:: SOURCE DATA
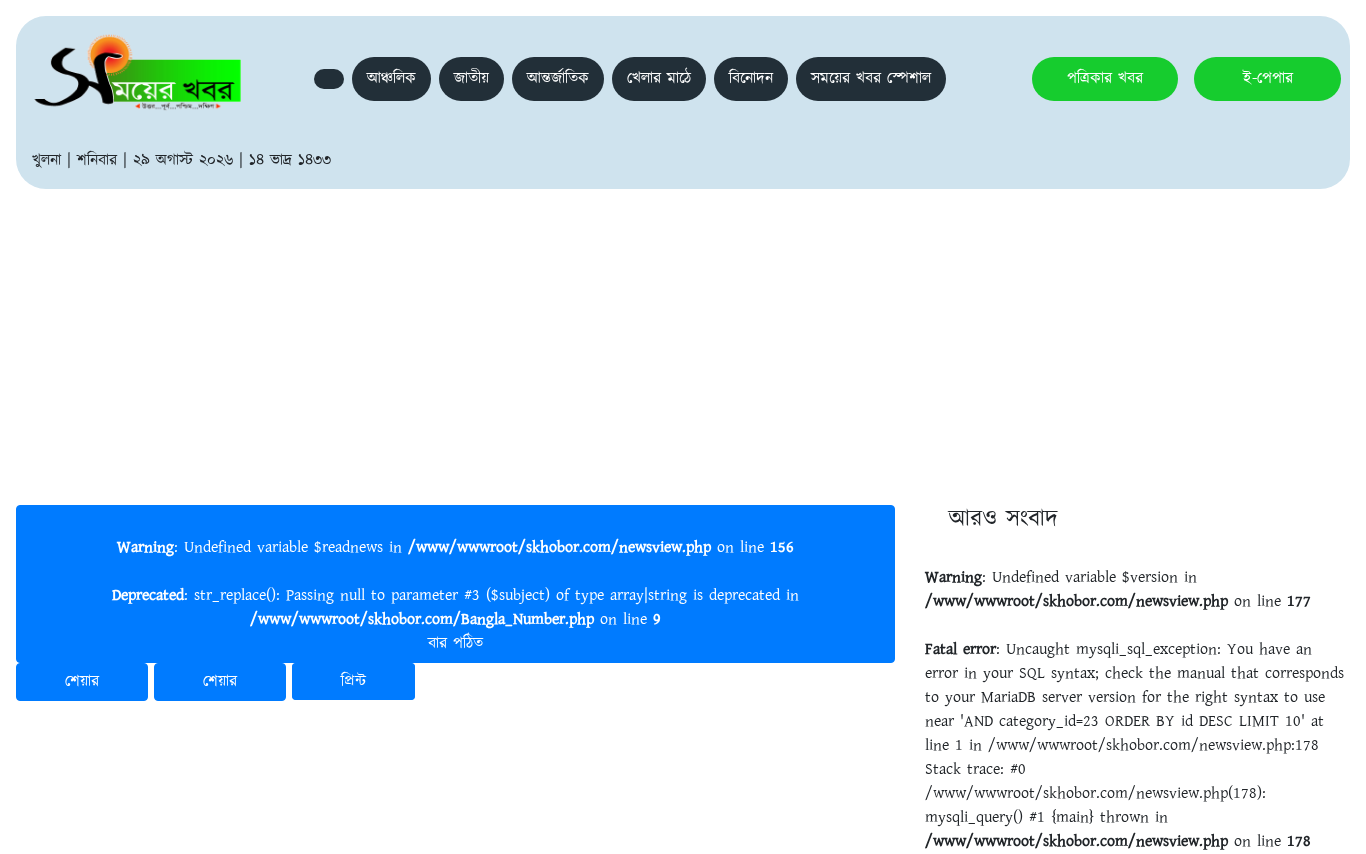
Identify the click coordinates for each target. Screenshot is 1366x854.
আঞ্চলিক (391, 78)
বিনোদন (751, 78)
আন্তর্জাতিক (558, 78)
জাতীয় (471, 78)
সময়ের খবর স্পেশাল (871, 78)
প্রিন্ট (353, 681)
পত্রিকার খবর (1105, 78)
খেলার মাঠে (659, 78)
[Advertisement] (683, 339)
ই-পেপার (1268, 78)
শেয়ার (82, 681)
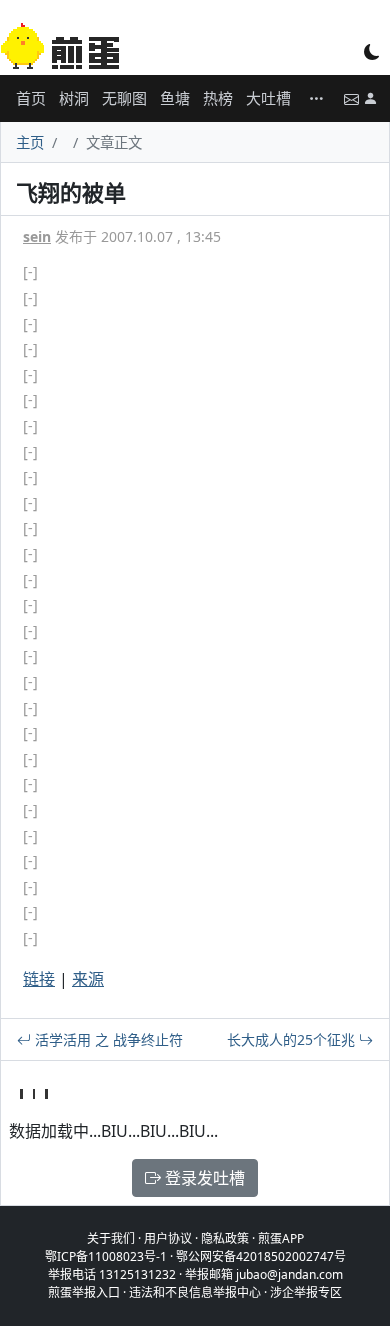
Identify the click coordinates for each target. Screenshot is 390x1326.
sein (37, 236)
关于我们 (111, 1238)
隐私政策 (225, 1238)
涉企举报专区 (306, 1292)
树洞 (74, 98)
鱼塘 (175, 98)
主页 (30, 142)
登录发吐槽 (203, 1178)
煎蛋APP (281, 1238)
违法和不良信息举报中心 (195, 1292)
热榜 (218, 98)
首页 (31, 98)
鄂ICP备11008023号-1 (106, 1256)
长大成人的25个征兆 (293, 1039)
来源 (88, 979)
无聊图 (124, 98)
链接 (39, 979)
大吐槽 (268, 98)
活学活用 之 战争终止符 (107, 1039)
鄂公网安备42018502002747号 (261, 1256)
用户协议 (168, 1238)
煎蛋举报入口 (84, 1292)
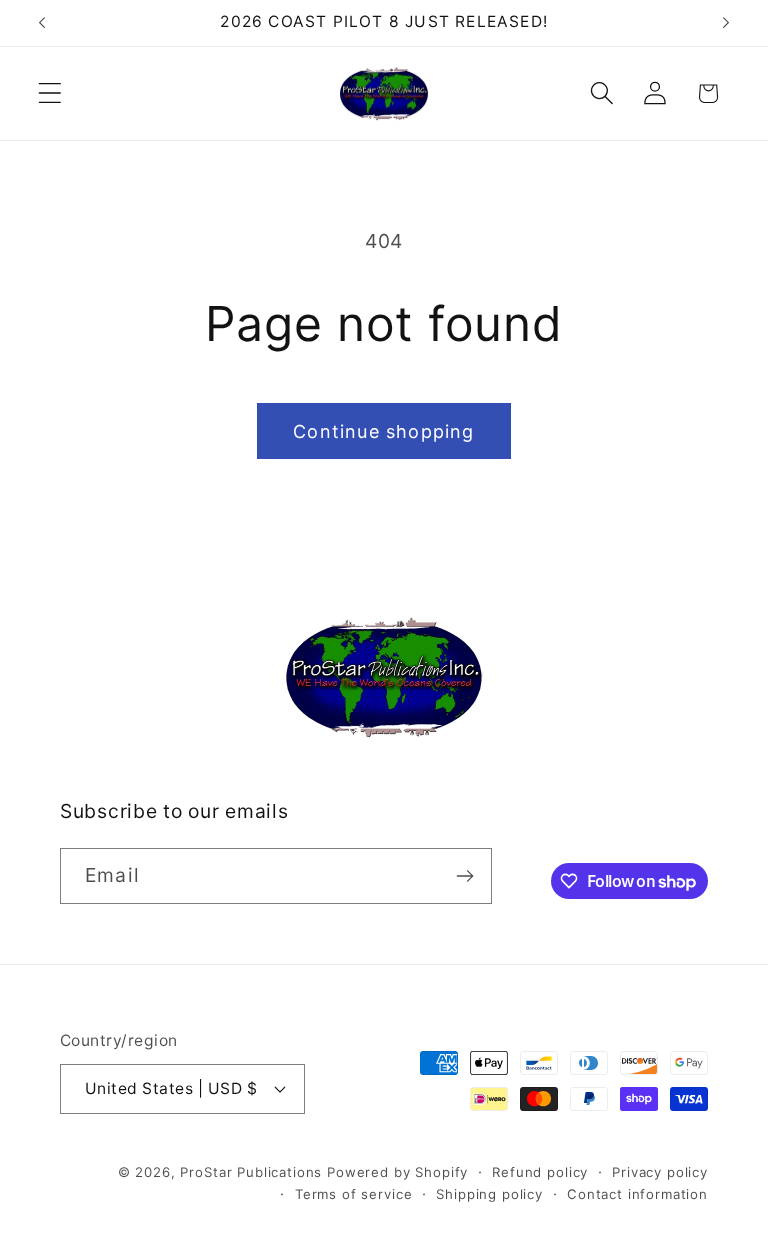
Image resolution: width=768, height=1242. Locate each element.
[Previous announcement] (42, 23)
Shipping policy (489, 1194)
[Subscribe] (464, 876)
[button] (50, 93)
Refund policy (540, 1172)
::::
:: SOURCE DATA
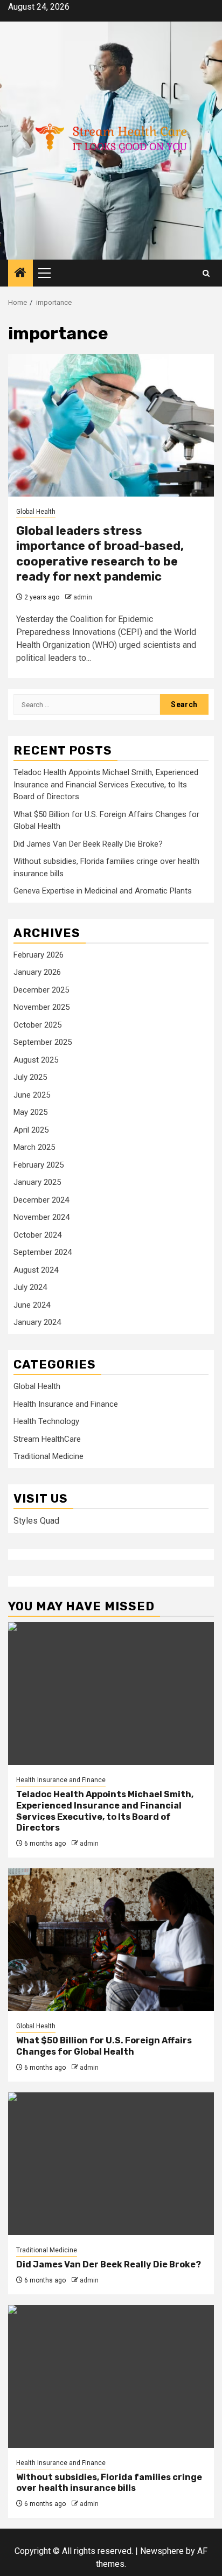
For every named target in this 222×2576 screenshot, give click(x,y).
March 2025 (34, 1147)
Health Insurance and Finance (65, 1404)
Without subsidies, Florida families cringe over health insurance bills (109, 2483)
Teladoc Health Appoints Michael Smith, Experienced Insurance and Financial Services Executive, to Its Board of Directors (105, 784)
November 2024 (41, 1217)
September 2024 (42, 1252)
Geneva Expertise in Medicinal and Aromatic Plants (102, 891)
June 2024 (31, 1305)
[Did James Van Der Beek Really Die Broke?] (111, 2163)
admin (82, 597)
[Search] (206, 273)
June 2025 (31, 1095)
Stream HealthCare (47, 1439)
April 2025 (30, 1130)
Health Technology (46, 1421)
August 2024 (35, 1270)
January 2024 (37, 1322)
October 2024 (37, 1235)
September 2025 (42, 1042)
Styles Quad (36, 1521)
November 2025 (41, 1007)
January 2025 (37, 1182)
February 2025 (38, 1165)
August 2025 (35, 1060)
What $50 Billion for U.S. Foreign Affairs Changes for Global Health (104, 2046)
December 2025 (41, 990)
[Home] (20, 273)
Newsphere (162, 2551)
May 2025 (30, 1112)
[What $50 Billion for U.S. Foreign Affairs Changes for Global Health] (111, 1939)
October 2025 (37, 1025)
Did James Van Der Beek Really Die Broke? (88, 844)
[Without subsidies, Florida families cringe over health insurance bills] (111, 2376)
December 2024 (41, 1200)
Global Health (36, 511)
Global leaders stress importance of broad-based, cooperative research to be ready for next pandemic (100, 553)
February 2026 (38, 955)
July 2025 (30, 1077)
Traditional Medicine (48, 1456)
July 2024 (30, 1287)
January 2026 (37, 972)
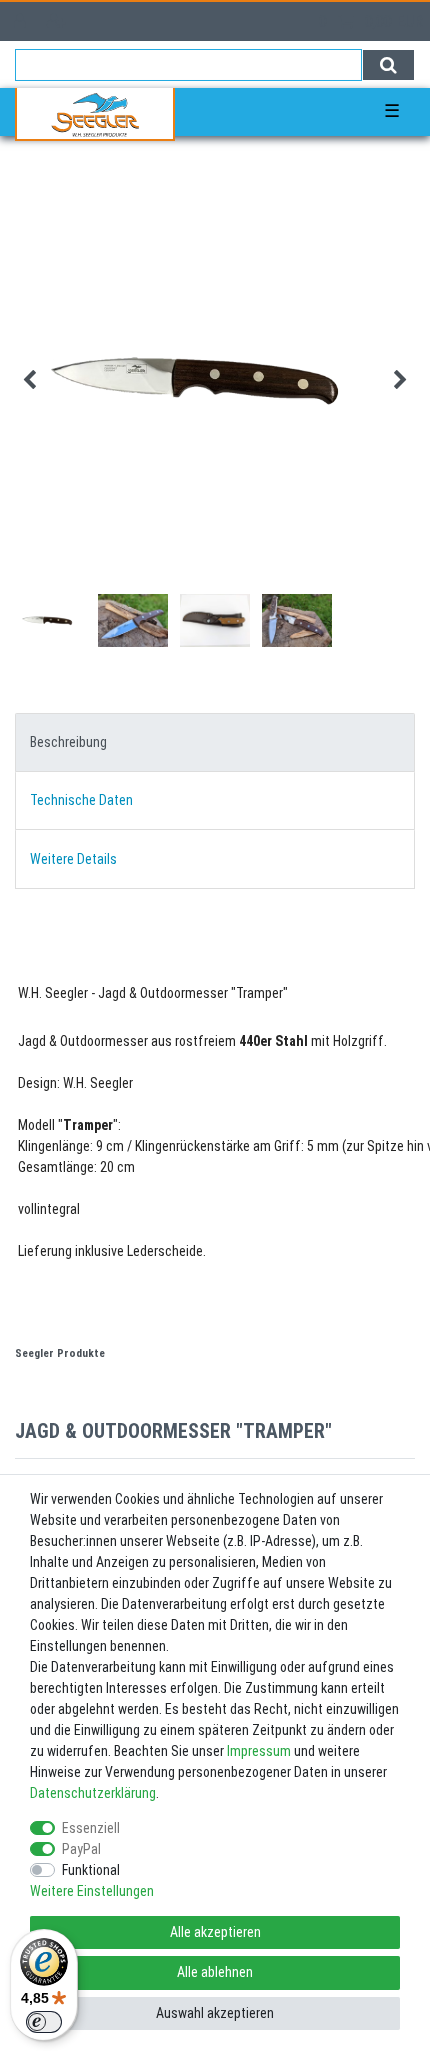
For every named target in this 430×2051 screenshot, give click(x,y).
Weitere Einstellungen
::::
** EXERCISE BRIEF **
Find each line in the records holding the string "Broke" and show it.

** EXPECTED ANSWER **
[Did James Van Der Beek Really Die Broke?] (111, 2163)
Did James Van Der Beek Really Die Broke? (88, 844)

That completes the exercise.